1 - DÉROULEMENT DU VOL
Le pilote décolle en remorqué vers 14 h 55 de l’aérodrome de Chambéry Challes?les?Eaux (73). Il évolue pendant près d’une heure à l’est et au nord de l’aérodrome, puis décide de rentrer. Il prend un cap au sud et longe le versant ouest du Mont Revard orienté nord-sud, sous la crête.

Soumis à de fortes descendances, il est contraint d’effectuer un atterrissage en campagne. Il choisit un terrain situé dans une zone urbaine entre deux lotissements, à 2 500 mètres du seuil de piste 14 de l’aérodrome de Chambéry Challes-les-Eaux. En courte finale, il évite une ligne haute tension en passant au-dessus, ce qui le gène dans la réalisation de l’arrondi. L’aile droite heurte le sol en premier et le planeur effectue un cheval de bois.

2 - RENSEIGNEMENTS COMPLÉMENTAIRES
2.1 Conditions météorologiques

Les conditions météorologiques estimées sur le site de l’accident étaient les suivantes :

  • vent du 040° pour 15 kt avec des rafales à 25 kt ;
  • nuages épars à 6 000 ft ;
  • température 7 °C

Un vent de secteur nord-est était établi dans la région. Il générait des descendances
sur le versant ouest des reliefs. Avant le décollage, le pilote avait eu connaissance des
conditions de vent.

2.2 Renseignements sur le pilote
Le pilote, âgé de 61 ans, était détenteur d’une licence de pilote de planeur depuis 2008. Il totalisait 870 heures de vol dont 135 sur type, cinq dans les trois mois précédents dont deux sur type et aucune dans les dernières 24 heures.

2.3 Témoignage
Le pilote indique que le vol était agité et soumis à des turbulences. Après avoir atteint l’altitude de 2 000 mètres, il a fait demi-tour pour rejoindre l’aérodrome de Chambéry Challes-les-Eaux. Il précise que pendant le retour les descendances étaient importantes, l’aiguille du variomètre étant en butée basse(1). Après avoir fini de survoler le relief, alors que le planeur avait une hauteur d’environ 100 mètres, le pilote a effectué un atterrissage en campagne (point7) au cours duquel il a été gêné par une ligne électrique haute tension.

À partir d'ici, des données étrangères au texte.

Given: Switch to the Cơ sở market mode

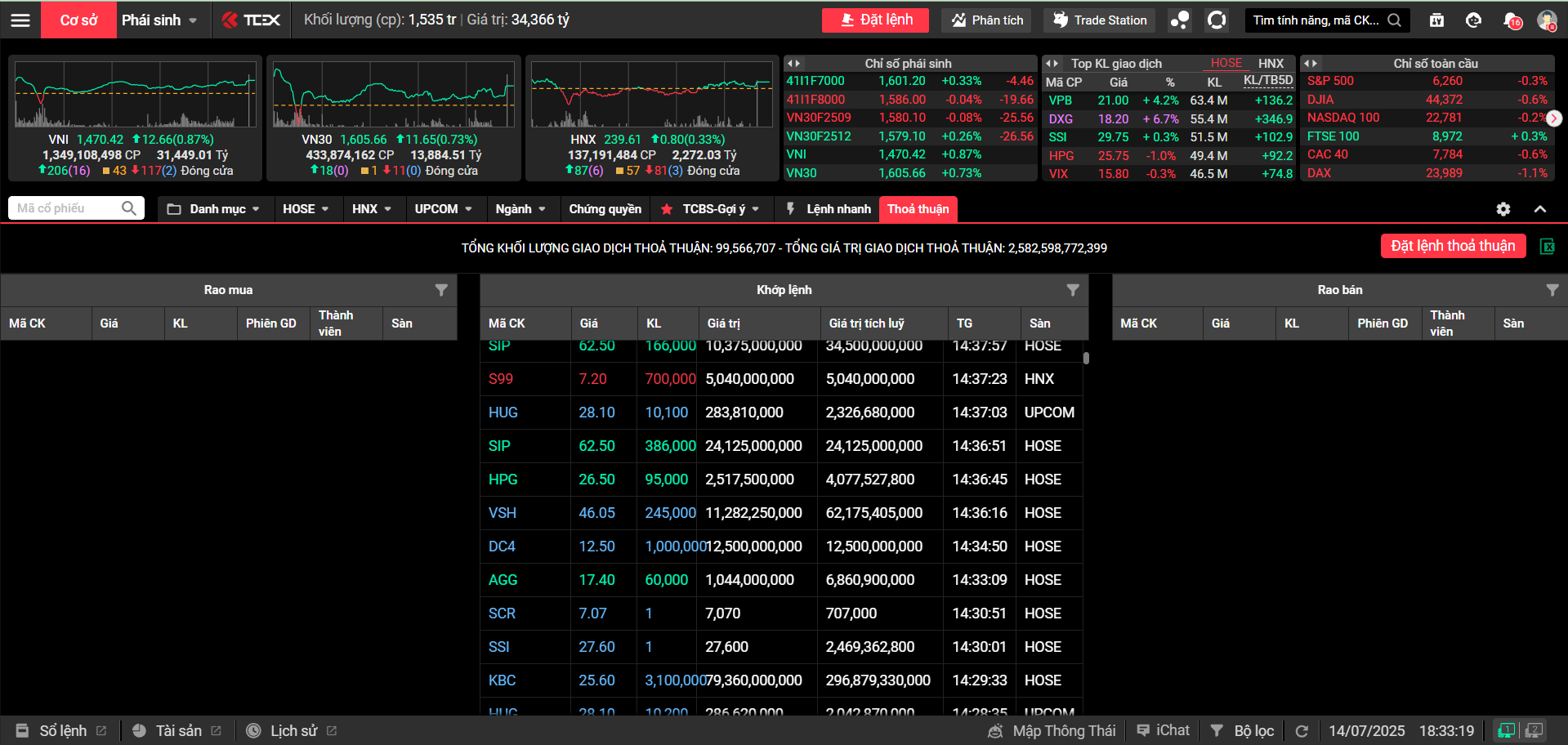Looking at the screenshot, I should [78, 20].
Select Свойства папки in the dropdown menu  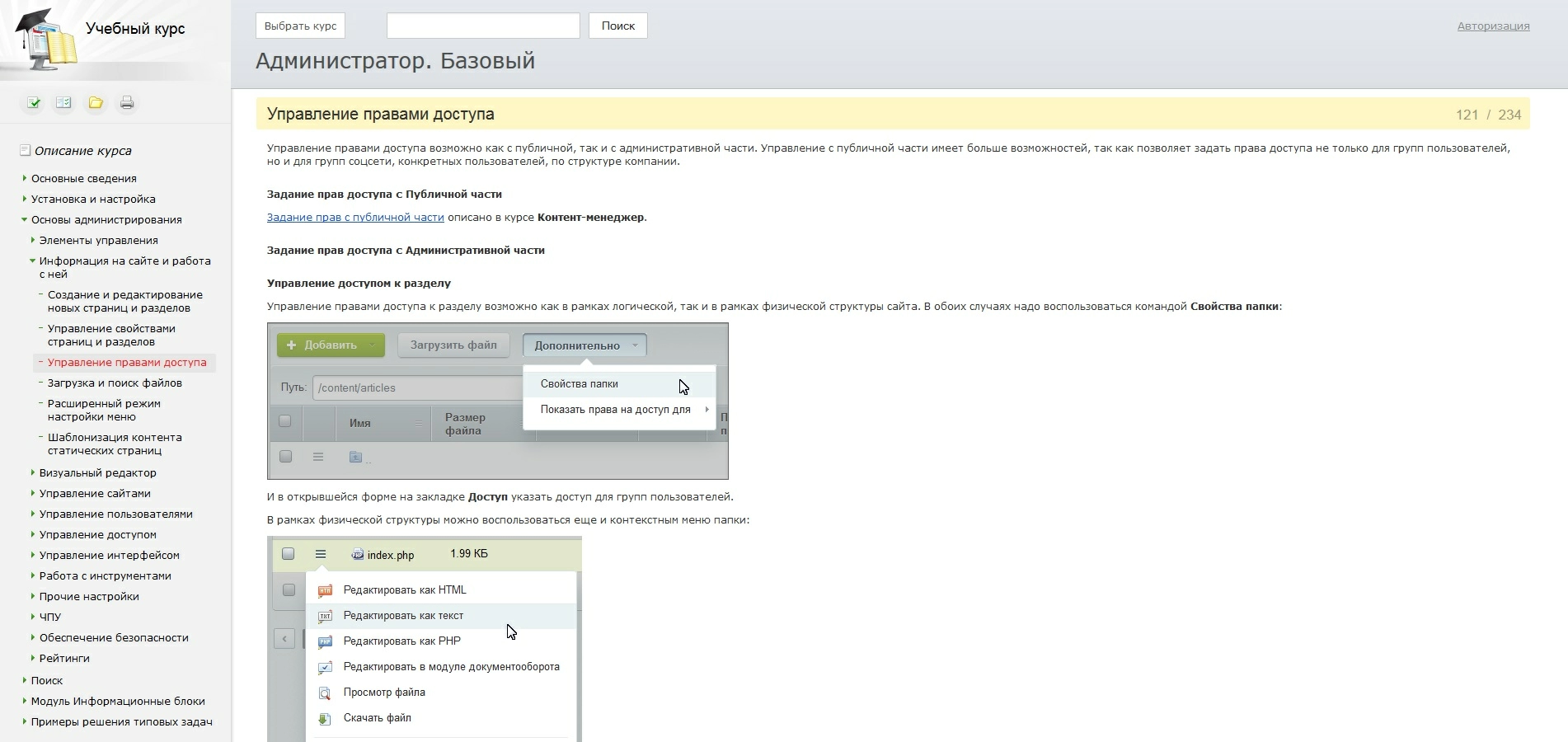click(580, 384)
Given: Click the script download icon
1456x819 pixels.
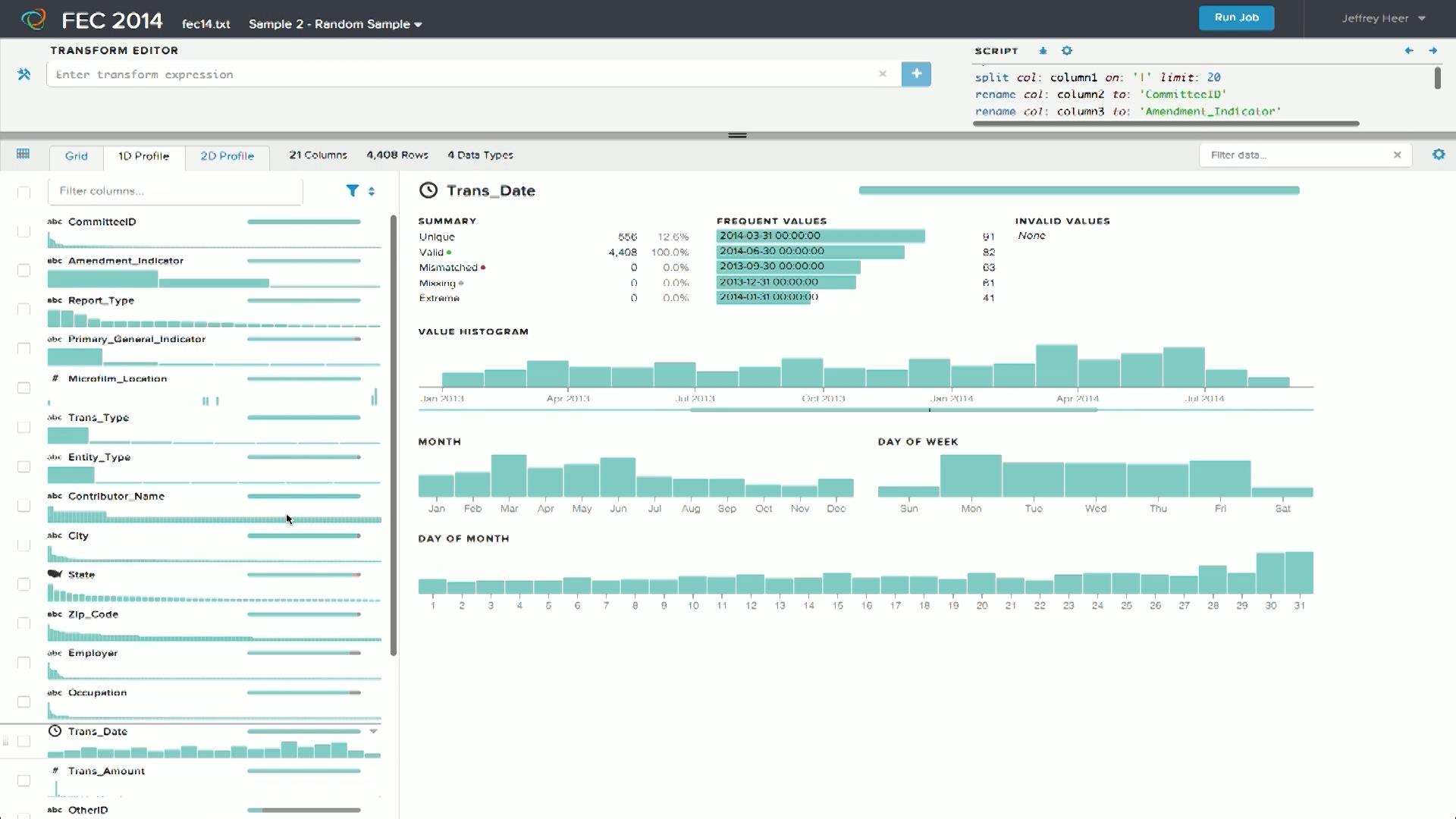Looking at the screenshot, I should click(x=1043, y=50).
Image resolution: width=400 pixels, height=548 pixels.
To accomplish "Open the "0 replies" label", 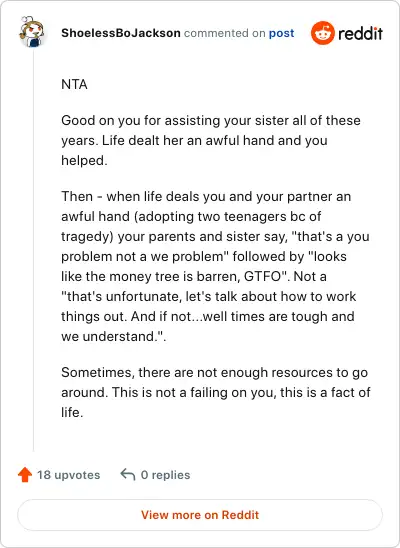I will (x=165, y=475).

3 - ENSEIGNEMENTS ET CONCLUSION
Le versant ouest du Mont Revard était soumis à de fortes descendances dues au vent de nord-est.

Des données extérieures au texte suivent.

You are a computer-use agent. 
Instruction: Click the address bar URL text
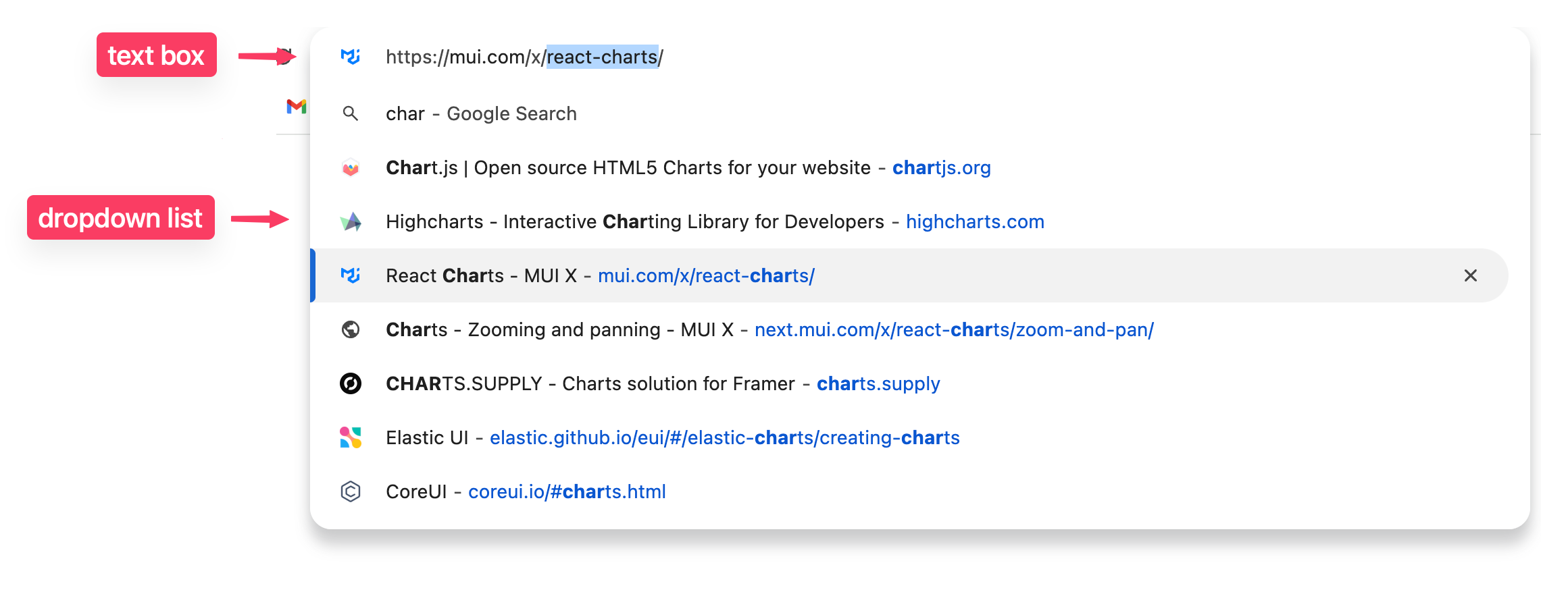pos(524,57)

Lorsque le pilote a évolué à proximité de ce versant, le planeur a rapidement perdu de l’altitude. Le pilote a alors décidé de faire demi-tour. Il a continué à longer ce relief vers le sud. Le taux de descente du planeur, alors sous la crête, a fortement augmenté. Le pilote avait encore la possibilité de s’éloigner du relief et de se dérouter vers l’aérodrome de Chambéry Aix-les-Bains, situé à proximité.

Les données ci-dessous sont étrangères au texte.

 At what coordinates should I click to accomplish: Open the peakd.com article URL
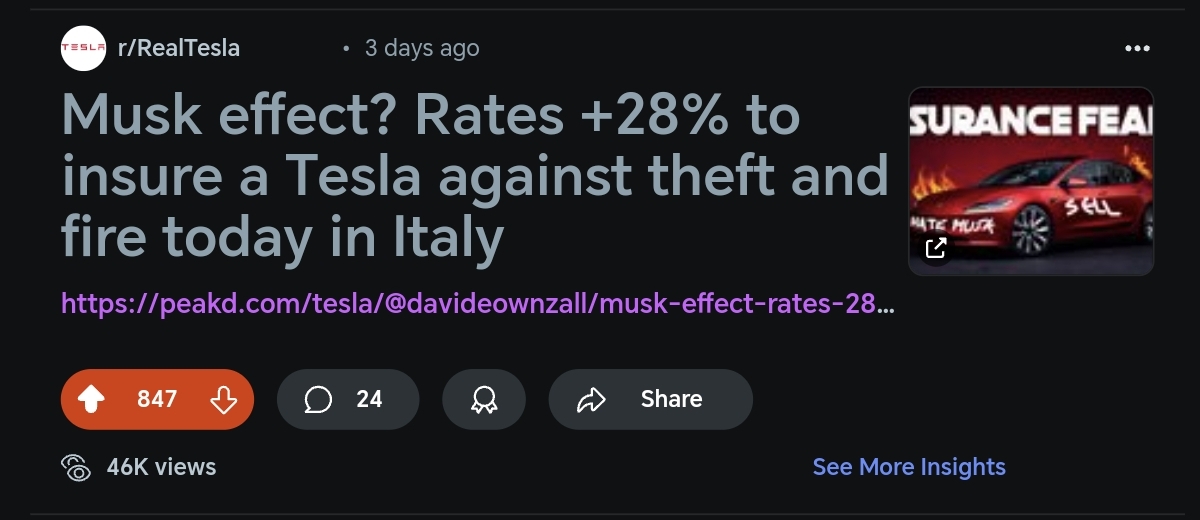click(x=478, y=303)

Il a cependant poursuivi à destination en restant à proximité du relief et a été contraint d’effectuer un atterrissage en campagne. Il a retardé cette décision et n’a pas pu choisir un champ adapté. Lors de l’arrondi, gêné par des obstacles, il a perdu le contrôle du planeur après que l’aile droite a touché le sol.

L’accident est dû au choix inadéquat de la trajectoire de retour vers l’aérodrome par le pilote et à la décision tardive d’effectuer un atterrissage en campagne.

(1)Le taux de descente est alors inférieur à -5 m/s.